> **What you will do**
Copy out, exactly as written, only the line containing "Where should I click to: Open" and the lines after it through the end of the records.

___ Dataset records

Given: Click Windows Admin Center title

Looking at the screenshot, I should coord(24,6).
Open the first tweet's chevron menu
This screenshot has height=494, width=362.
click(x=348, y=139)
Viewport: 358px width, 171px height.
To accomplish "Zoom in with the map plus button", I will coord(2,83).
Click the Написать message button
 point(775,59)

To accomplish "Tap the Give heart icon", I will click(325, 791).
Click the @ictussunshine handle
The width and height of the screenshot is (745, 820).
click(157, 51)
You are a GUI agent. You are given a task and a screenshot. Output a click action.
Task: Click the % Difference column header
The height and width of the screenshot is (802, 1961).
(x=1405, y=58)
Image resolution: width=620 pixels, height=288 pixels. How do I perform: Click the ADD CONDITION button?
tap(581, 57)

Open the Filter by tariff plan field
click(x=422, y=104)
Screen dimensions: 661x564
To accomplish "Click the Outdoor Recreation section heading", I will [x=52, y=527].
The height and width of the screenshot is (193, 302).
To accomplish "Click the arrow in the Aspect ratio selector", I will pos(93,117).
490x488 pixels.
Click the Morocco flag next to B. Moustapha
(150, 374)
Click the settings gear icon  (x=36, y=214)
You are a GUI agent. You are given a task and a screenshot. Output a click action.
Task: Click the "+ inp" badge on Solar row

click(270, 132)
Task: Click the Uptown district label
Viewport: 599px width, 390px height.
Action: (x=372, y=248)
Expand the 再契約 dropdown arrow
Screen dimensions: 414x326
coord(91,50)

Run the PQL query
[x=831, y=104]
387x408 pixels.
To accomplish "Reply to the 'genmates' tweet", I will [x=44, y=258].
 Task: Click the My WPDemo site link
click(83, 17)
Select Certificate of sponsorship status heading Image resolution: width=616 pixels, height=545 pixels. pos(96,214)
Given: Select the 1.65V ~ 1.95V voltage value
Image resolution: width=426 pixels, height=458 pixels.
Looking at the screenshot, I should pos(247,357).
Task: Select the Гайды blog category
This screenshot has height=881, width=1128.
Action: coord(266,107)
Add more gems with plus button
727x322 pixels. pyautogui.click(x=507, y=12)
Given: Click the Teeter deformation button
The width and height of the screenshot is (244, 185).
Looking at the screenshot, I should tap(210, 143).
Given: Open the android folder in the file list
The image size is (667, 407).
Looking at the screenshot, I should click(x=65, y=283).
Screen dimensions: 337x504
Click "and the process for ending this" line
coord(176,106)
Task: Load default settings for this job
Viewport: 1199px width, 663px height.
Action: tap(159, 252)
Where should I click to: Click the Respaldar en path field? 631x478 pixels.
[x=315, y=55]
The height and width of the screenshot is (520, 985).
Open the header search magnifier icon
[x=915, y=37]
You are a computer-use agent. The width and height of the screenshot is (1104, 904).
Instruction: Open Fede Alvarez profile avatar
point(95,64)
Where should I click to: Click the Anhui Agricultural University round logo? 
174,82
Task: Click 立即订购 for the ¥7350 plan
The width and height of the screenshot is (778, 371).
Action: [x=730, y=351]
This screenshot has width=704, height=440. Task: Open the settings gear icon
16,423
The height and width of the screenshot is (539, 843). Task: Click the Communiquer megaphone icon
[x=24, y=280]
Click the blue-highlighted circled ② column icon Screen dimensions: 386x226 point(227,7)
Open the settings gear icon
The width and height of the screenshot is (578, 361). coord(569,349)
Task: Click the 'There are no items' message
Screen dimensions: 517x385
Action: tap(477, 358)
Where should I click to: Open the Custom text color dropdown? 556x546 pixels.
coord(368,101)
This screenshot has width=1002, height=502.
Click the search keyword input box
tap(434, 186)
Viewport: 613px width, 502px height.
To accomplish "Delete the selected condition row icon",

______

> **Solution to this task**
Where should I click to: Open the Custom text color dropdown? 556x546 pixels.
coord(368,101)
This screenshot has width=1002, height=502.
Click the search keyword input box
tap(434, 186)
Viewport: 613px width, 502px height.
To accomplish "Delete the selected condition row icon",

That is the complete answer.